# [WHAT THE EXERCISE ASKS]
Copy the following lines word for word, without changing anything.

(Records of locating words and page items)
....................

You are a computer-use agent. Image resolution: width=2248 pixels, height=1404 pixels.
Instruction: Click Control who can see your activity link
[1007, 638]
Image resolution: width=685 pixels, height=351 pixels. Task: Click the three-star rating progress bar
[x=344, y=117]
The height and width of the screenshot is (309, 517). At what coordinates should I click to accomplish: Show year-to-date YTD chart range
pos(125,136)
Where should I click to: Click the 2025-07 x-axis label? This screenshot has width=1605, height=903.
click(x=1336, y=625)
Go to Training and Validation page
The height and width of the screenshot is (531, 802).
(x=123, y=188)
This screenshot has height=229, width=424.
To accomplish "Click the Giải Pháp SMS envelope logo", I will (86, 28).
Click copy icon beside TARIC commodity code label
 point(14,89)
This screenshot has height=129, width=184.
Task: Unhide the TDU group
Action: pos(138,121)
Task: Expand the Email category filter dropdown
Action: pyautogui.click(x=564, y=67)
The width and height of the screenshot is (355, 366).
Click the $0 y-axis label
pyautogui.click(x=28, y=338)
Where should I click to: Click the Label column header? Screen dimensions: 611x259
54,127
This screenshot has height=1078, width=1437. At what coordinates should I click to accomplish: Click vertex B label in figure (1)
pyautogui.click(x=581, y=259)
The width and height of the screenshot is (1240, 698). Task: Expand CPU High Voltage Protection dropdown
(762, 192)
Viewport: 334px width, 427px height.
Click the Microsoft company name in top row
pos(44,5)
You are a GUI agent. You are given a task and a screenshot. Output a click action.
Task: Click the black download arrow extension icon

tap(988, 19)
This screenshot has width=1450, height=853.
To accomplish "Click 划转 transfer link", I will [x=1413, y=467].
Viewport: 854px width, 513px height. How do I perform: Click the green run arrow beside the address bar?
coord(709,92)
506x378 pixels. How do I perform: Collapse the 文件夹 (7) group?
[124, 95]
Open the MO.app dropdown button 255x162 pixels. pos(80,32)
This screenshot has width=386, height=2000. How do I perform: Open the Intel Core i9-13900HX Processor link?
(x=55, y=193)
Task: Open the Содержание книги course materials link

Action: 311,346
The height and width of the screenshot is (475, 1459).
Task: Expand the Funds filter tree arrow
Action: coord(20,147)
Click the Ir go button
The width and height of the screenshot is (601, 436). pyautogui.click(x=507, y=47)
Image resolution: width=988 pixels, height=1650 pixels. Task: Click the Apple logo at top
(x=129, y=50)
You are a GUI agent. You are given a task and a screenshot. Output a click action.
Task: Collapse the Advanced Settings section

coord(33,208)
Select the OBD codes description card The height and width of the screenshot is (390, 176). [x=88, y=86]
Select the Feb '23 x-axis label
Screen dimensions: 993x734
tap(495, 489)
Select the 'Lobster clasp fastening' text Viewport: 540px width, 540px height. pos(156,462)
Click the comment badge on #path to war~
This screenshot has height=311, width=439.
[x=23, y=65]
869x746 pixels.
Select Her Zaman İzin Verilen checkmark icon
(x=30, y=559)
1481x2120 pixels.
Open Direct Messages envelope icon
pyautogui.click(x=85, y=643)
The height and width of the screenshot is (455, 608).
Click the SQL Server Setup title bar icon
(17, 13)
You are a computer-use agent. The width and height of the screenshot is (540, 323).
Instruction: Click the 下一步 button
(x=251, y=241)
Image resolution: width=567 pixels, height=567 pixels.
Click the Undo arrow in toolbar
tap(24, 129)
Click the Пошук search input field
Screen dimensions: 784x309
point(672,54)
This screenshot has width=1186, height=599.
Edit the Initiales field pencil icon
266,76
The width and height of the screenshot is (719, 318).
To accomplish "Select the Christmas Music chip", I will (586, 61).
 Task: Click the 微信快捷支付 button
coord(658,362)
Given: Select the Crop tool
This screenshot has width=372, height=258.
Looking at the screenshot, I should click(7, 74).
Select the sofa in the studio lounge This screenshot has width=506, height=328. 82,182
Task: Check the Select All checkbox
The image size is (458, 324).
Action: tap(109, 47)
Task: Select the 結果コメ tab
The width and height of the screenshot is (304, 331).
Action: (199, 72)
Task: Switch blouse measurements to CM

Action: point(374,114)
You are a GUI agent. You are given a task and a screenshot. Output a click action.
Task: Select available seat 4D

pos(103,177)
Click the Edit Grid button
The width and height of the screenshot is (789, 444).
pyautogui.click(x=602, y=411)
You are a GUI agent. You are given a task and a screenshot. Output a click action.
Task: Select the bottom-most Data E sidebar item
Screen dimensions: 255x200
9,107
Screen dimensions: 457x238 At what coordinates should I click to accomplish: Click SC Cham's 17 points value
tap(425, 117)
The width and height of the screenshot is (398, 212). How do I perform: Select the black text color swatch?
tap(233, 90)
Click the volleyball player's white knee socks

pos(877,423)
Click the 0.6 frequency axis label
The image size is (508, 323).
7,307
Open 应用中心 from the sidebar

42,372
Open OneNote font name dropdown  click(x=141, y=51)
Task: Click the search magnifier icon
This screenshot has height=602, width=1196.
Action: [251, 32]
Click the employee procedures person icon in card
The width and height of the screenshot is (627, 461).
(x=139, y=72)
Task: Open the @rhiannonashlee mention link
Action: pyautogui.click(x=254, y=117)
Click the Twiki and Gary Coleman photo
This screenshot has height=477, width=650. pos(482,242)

....................

# [EXERCISE SOLUTION]
You are a computer-use agent. Image resolution: width=2248 pixels, height=1404 pixels.
Instruction: Click Control who can see your activity link
[1007, 638]
Image resolution: width=685 pixels, height=351 pixels. Task: Click the three-star rating progress bar
[x=344, y=117]
The height and width of the screenshot is (309, 517). At what coordinates should I click to accomplish: Show year-to-date YTD chart range
pos(125,136)
Where should I click to: Click the 2025-07 x-axis label? This screenshot has width=1605, height=903.
click(x=1336, y=625)
Go to Training and Validation page
The height and width of the screenshot is (531, 802).
(x=123, y=188)
This screenshot has height=229, width=424.
To accomplish "Click the Giải Pháp SMS envelope logo", I will (86, 28).
Click copy icon beside TARIC commodity code label
 point(14,89)
This screenshot has height=129, width=184.
Task: Unhide the TDU group
Action: pos(138,121)
Task: Expand the Email category filter dropdown
Action: pyautogui.click(x=564, y=67)
The width and height of the screenshot is (355, 366).
Click the $0 y-axis label
pyautogui.click(x=28, y=338)
Where should I click to: Click the Label column header? Screen dimensions: 611x259
54,127
This screenshot has height=1078, width=1437. At what coordinates should I click to accomplish: Click vertex B label in figure (1)
pyautogui.click(x=581, y=259)
The width and height of the screenshot is (1240, 698). Task: Expand CPU High Voltage Protection dropdown
(762, 192)
Viewport: 334px width, 427px height.
Click the Microsoft company name in top row
pos(44,5)
You are a GUI agent. You are given a task and a screenshot. Output a click action.
Task: Click the black download arrow extension icon

tap(988, 19)
This screenshot has width=1450, height=853.
To accomplish "Click 划转 transfer link", I will [x=1413, y=467].
Viewport: 854px width, 513px height. How do I perform: Click the green run arrow beside the address bar?
coord(709,92)
506x378 pixels. How do I perform: Collapse the 文件夹 (7) group?
[124, 95]
Open the MO.app dropdown button 255x162 pixels. pos(80,32)
This screenshot has width=386, height=2000. How do I perform: Open the Intel Core i9-13900HX Processor link?
(x=55, y=193)
Task: Open the Содержание книги course materials link

Action: 311,346
The height and width of the screenshot is (475, 1459).
Task: Expand the Funds filter tree arrow
Action: coord(20,147)
Click the Ir go button
The width and height of the screenshot is (601, 436). pyautogui.click(x=507, y=47)
Image resolution: width=988 pixels, height=1650 pixels. Task: Click the Apple logo at top
(x=129, y=50)
You are a GUI agent. You are given a task and a screenshot. Output a click action.
Task: Collapse the Advanced Settings section

coord(33,208)
Select the OBD codes description card The height and width of the screenshot is (390, 176). [x=88, y=86]
Select the Feb '23 x-axis label
Screen dimensions: 993x734
tap(495, 489)
Select the 'Lobster clasp fastening' text Viewport: 540px width, 540px height. pos(156,462)
Click the comment badge on #path to war~
This screenshot has height=311, width=439.
[x=23, y=65]
869x746 pixels.
Select Her Zaman İzin Verilen checkmark icon
(x=30, y=559)
1481x2120 pixels.
Open Direct Messages envelope icon
pyautogui.click(x=85, y=643)
The height and width of the screenshot is (455, 608).
Click the SQL Server Setup title bar icon
(17, 13)
You are a computer-use agent. The width and height of the screenshot is (540, 323).
Instruction: Click the 下一步 button
(x=251, y=241)
Image resolution: width=567 pixels, height=567 pixels.
Click the Undo arrow in toolbar
tap(24, 129)
Click the Пошук search input field
Screen dimensions: 784x309
point(672,54)
This screenshot has width=1186, height=599.
Edit the Initiales field pencil icon
266,76
The width and height of the screenshot is (719, 318).
To accomplish "Select the Christmas Music chip", I will (586, 61).
 Task: Click the 微信快捷支付 button
coord(658,362)
Given: Select the Crop tool
This screenshot has width=372, height=258.
Looking at the screenshot, I should click(7, 74).
Select the sofa in the studio lounge This screenshot has width=506, height=328. 82,182
Task: Check the Select All checkbox
The image size is (458, 324).
Action: tap(109, 47)
Task: Select the 結果コメ tab
The width and height of the screenshot is (304, 331).
Action: (199, 72)
Task: Switch blouse measurements to CM

Action: point(374,114)
You are a GUI agent. You are given a task and a screenshot. Output a click action.
Task: Select available seat 4D

pos(103,177)
Click the Edit Grid button
The width and height of the screenshot is (789, 444).
pyautogui.click(x=602, y=411)
You are a GUI agent. You are given a task and a screenshot. Output a click action.
Task: Select the bottom-most Data E sidebar item
Screen dimensions: 255x200
9,107
Screen dimensions: 457x238 At what coordinates should I click to accomplish: Click SC Cham's 17 points value
tap(425, 117)
The width and height of the screenshot is (398, 212). How do I perform: Select the black text color swatch?
tap(233, 90)
Click the volleyball player's white knee socks

pos(877,423)
Click the 0.6 frequency axis label
The image size is (508, 323).
7,307
Open 应用中心 from the sidebar

42,372
Open OneNote font name dropdown  click(x=141, y=51)
Task: Click the search magnifier icon
This screenshot has height=602, width=1196.
Action: [251, 32]
Click the employee procedures person icon in card
The width and height of the screenshot is (627, 461).
(x=139, y=72)
Task: Open the @rhiannonashlee mention link
Action: pyautogui.click(x=254, y=117)
Click the Twiki and Gary Coleman photo
This screenshot has height=477, width=650. pos(482,242)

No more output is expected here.